04 October 2013


I made it to Singapore – ahead of schedule – last night. The flight was one of the better flights I have experienced, due in large part to my business class seat. I was comfortable, the cabin was quiet and the service was great.

Before I boarded I did not have any positive or negative feelings regarding my trip to Singapore; I was merely getting on yet another airplane. As we broke through the cloud barrier, however, and I could see the glistening waters below as the sun began to set, things started happening.

The moment we descended and faced the world below, I was faced with an awe-inspiring scene, one of the most beautiful I had ever seen: blue waters glistening with not just the yellow light of the sun but also with hues of orange and pink crests sparkling like diamonds under a brilliant light. The sun at that moment was just above the clouds, slowly making its way closer to the horizon. I saw a small spot of bright, eye-blinding yellow, balls of orange and streaks of pink and fuschia highlighting the whole sky.

It was one of those moments when I wished my camera were not in the baggage compartment. I had half a mind to turn on my powered-off phone and snap a few photos but the announcement mandating that all electronic devices be switched off had only a moment ago been played. So, instead, I just breathed in the beautiful sky, the first sign that I was on my way home.

As we slowly decreased our elevation and became nearer to the ground, I noticed that I had become fidgety. I was tapping my fingernails and wrapping and unraveling the end of the seatbelt over and over again; my feet did a little dance as we approached the runway.

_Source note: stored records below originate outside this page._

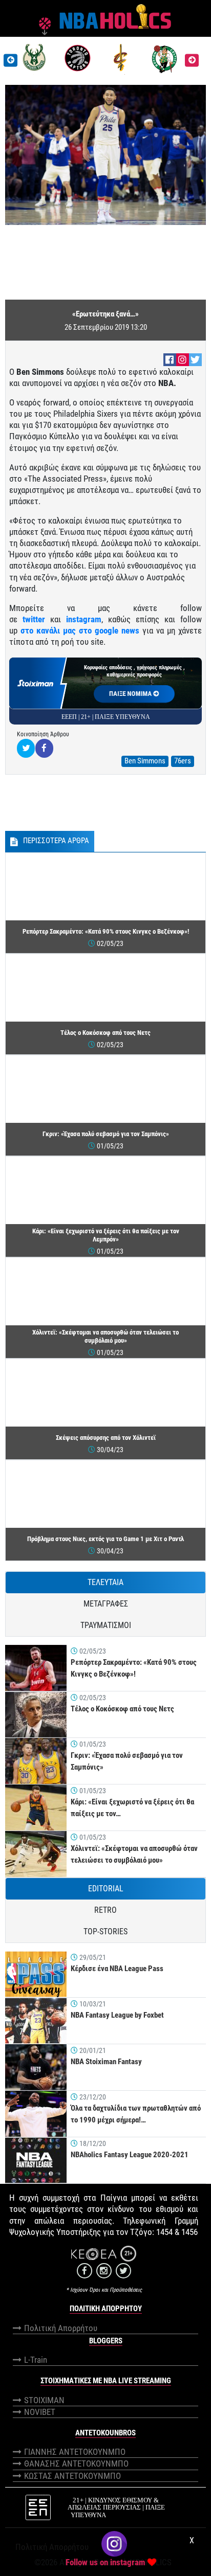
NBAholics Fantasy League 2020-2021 (129, 2154)
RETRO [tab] (105, 1910)
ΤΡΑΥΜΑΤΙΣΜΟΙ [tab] (105, 1625)
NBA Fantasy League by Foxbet (117, 2015)
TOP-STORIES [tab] (105, 1931)
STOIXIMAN (44, 2400)
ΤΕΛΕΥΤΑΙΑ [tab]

Once we landed, a smile that I could not contain appeared on my face and I may have performed a silent clap in my seat as I waited to leap up and collect my belongings. It felt good to be home.

For anyone who has ever experienced an airport (a.k.a. not my mom’s husband), be jealous as you learn about the proper way to do things. I was one of the first dozen people off the aircraft, so I had a pretty good head start. I did not stop at the bathroom; I did not stop at any shops; I did not gawk. I walked straight from my gate to the escalators that led me down a level to the immigration counters.

While anyone requiring a passport stamp was greeted by a number of staff members ready to handle the incoming travelers, I glided over to one of the three electronic computers usable by Singaporean citizens or residents. I waited not more than 30 seconds as the one person in front of me cleared the first gate. I slid my passport into the opening for the scanner and within seconds was welcomed through the first gate and onto the second station where I placed my thumb on a scanner. Within five seconds, the second gate opened and I was through. Done. Amazing. Why has America not figured out this technology?

So that took what, maybe five minutes at the most? Once I cleared immigration, I walked over to the baggage area and found my assigned belt right in front of me. When I arrived, our luggage was already moving along the belt. Within a minute I grabbed my bag. With no customs paperwork to fill out and nothing to claim, I walked out the doors indicating no customs claims and I was officially on my own. Ten minutes, people. Ten minutes from the time I walked off the plane to the time I was out on the street. Beat that ‘Murica.

It took me longer to find an ATM and purchase a sim card than it did to get out into public.

Once I had everything I needed, I walked out the door and was immediately ushered to a waiting taxi. I love Singapore. The driver greeted me and offered to take my bag, asking if it was heavy. “Twenty-nine kilos,” I replied and he made a gut-punching sound. In his defense, he was a skinny Asian man who didn’t look like he did any sort of weight lifting.

We drove from Changi Airport on the island’s far East Coast, along the East Coast Parkway and past our old home. I was so focused on contacting my friends, alerting them that I had arrived, that I completely forgot to take a sentimental moment to look out at my old exit with hopes of catching a glimpse of my building. By the time I realized where I was, my exit had already passed.

Along the ECP we headed toward the city, over the bridge by the Costa Rhu condos where I spent a lot of time visiting friends, past the Singapore Flyer and into town near Suntec. We exited the highway and drove down North Bridge Road where the crowds were flooding the sidewalks in search of an after-work dinner. We passed shopping malls, City Hall and the famous Raffles Hotel.

Once across the Singapore River the night life beamed into full effect at Clarke Quay. All of the riverside restaurants and sidewalks were packed; the neon lights shining brightly in the night. We followed the river further inland and pulled into Megan and Troy’s building in Robertson Quay, a quieter riverside community with more shops and restaurants than one would think possible in just a few square miles.

I felt like my 20-minute, $26 (peak hour) taxi ride was the perfect evening city tour. My heart warmed as I saw familiar sights and thought about all of the amazing things I would once again be able to experience.

I had only one problem – Paul was stuck in PNG. He never made it onto the plane.